Patient Education for Kidney Health
For more than 90 years, Baptist Health has been delivering quality healthcare to the citizens of Arkansas. As part of our mission, we are committed to promoting health education like the resources found below. For even more comprehensive health education, visit our health encyclopedia.
Quiz: Kidney Stones
Click here to take the Kidney Stones quiz
Keep Your Kidneys Working Well
- Drink plenty of water. Healthy people can let thirst be their guide. If you've already had kidney stones, you may be advised to drink at least three to four quarts of water daily to lessen your risk of forming a new stone.
- Eat nutritiously and exercise. You may not associate food and physical activity with kidney disease, but a balanced diet and regular exercise help prevent or control diabetes and high blood pressure, two risk factors for kidney disease. A good eating plan emphasizes fruits, vegetables, whole grains and nonfat or low-fat dairy products. Proteins such as lean meats, poultry and fish are included. To reduce disease risk, adults should exercise at a moderate pace for 30 minutes or more on most days.
- Don't smoke. Cigarette smoking slows the flow of blood to the kidneys. When less blood reaches the kidneys, it impairs their ability to function properly. Smoking also increases the risk of kidney cancer by about 40 percent.
- Talk with your doctor about appropriate medical tests. All adults should have their blood pressure checked periodically. If you're at risk for kidney disease, your doctor also may recommend regular blood or urine tests.
- Follow your doctor's advice. Especially if you have diabetes or high blood pressure. Following your doctor's advice and taking your medications as directed may help reduce your risk of long-term complications such as kidney failure.

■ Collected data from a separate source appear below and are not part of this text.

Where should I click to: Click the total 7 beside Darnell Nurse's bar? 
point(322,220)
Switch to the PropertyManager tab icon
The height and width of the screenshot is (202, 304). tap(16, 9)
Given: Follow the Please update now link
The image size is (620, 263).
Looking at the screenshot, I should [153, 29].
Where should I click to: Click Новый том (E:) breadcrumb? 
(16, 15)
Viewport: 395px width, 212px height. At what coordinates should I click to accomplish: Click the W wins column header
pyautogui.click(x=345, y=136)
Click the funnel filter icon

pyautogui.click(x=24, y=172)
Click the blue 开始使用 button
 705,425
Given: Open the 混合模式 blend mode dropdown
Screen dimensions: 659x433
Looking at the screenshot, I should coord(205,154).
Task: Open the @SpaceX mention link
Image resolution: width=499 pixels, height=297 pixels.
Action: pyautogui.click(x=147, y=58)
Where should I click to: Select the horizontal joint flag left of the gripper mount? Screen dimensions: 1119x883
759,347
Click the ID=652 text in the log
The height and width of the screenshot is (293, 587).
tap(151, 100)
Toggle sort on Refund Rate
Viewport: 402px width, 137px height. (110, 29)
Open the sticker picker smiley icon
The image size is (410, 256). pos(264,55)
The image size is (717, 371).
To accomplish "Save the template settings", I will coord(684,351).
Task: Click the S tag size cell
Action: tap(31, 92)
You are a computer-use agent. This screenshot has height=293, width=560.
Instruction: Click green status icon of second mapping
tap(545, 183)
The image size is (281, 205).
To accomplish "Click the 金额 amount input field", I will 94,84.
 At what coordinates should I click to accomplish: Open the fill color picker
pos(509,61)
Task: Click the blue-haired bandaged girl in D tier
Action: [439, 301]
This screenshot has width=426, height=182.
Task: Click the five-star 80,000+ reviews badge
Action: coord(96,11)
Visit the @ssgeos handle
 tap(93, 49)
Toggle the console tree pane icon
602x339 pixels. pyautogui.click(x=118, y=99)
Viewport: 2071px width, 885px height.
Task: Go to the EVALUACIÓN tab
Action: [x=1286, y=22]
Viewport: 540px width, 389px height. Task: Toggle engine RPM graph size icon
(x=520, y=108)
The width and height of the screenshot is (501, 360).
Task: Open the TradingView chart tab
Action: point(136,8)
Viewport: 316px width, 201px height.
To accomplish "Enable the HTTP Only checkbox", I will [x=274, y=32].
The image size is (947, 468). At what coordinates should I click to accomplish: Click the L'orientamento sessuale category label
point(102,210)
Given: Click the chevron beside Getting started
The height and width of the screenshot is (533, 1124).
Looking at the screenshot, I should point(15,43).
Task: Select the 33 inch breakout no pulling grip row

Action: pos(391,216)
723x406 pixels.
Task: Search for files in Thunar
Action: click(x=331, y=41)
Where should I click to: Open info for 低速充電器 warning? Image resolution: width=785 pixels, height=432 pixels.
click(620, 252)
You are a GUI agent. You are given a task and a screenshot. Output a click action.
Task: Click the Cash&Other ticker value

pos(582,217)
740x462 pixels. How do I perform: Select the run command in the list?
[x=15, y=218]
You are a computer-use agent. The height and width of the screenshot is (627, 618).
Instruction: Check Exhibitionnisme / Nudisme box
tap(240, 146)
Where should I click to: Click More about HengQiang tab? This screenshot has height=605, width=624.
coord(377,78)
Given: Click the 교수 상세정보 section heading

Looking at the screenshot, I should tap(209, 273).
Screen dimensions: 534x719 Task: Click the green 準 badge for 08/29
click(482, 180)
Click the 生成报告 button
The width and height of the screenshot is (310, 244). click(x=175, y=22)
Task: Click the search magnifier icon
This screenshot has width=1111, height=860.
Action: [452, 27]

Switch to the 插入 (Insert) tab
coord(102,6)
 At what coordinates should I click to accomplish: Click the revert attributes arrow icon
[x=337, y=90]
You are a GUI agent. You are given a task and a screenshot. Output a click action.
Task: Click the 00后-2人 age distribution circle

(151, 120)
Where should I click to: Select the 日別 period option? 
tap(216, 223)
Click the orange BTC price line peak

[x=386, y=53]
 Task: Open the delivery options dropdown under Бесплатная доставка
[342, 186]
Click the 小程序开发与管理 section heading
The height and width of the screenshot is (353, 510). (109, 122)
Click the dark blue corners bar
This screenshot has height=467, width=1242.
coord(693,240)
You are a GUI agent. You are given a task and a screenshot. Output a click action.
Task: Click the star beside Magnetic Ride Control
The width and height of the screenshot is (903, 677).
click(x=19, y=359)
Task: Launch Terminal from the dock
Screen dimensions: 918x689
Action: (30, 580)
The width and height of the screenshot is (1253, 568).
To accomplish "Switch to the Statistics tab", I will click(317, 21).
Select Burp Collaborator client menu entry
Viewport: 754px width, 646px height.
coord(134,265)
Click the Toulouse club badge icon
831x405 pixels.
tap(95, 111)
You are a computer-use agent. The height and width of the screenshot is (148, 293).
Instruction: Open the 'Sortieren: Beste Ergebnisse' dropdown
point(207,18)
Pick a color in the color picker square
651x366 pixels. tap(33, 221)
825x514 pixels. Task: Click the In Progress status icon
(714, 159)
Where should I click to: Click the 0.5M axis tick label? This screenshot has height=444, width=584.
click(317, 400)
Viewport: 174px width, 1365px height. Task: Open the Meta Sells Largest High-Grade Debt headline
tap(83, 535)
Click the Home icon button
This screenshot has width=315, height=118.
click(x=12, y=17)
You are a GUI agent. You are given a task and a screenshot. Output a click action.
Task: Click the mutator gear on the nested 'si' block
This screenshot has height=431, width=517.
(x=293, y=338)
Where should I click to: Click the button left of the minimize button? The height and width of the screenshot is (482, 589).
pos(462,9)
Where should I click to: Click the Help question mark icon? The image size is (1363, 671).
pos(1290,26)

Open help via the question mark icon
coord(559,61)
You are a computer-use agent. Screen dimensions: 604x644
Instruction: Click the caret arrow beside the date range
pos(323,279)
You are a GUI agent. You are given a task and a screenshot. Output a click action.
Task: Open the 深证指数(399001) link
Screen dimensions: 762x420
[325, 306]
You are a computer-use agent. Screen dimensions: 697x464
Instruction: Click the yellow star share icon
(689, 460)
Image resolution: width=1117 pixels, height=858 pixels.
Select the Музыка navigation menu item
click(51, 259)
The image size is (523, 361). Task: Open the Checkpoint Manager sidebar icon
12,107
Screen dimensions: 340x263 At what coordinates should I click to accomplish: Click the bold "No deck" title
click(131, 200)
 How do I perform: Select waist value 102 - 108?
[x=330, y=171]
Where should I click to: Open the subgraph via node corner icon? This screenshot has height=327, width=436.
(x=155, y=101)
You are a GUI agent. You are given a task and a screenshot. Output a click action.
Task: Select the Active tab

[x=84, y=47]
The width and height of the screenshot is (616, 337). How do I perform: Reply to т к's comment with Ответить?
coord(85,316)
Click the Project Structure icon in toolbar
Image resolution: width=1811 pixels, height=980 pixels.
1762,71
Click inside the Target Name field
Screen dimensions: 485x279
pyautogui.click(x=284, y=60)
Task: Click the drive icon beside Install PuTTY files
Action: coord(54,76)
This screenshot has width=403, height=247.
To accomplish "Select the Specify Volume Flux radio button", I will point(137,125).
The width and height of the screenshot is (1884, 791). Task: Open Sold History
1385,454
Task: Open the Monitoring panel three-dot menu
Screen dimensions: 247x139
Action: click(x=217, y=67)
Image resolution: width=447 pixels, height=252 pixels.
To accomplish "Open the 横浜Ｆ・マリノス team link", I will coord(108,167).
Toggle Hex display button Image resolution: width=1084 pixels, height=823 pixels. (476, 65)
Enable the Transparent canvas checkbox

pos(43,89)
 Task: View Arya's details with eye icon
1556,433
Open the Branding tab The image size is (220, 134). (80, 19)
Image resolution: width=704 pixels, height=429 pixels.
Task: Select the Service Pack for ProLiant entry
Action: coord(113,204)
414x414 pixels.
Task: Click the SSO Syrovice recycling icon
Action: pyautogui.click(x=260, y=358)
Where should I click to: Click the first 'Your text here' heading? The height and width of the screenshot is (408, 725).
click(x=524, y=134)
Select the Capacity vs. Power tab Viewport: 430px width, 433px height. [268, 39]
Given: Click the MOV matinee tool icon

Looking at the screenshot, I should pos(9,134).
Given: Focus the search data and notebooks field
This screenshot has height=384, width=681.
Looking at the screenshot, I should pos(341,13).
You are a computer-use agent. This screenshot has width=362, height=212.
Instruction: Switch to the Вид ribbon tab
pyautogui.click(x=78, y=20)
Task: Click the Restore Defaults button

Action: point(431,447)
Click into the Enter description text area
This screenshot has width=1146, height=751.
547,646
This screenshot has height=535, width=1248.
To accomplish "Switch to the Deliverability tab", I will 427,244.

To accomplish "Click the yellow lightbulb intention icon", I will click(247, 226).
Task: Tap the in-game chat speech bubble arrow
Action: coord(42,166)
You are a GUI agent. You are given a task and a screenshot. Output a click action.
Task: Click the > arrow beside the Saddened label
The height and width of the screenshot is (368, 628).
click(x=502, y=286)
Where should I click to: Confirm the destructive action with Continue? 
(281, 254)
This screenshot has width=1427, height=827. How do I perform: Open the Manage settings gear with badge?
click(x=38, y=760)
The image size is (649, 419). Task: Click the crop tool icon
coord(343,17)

High Blood Pressure Can Damage Kidneys
One of the most important ways to maintain kidney function is by controlling blood pressure. Many people can keep their blood pressure under control by making lifestyle changes, including: maintaining a healthy weight, limiting daily sodium intake, exercising, quitting smoking, reducing stress and limiting alcohol consumption. For others, lifestyle changes are not enough to reduce blood pressure levels and medication may be necessary.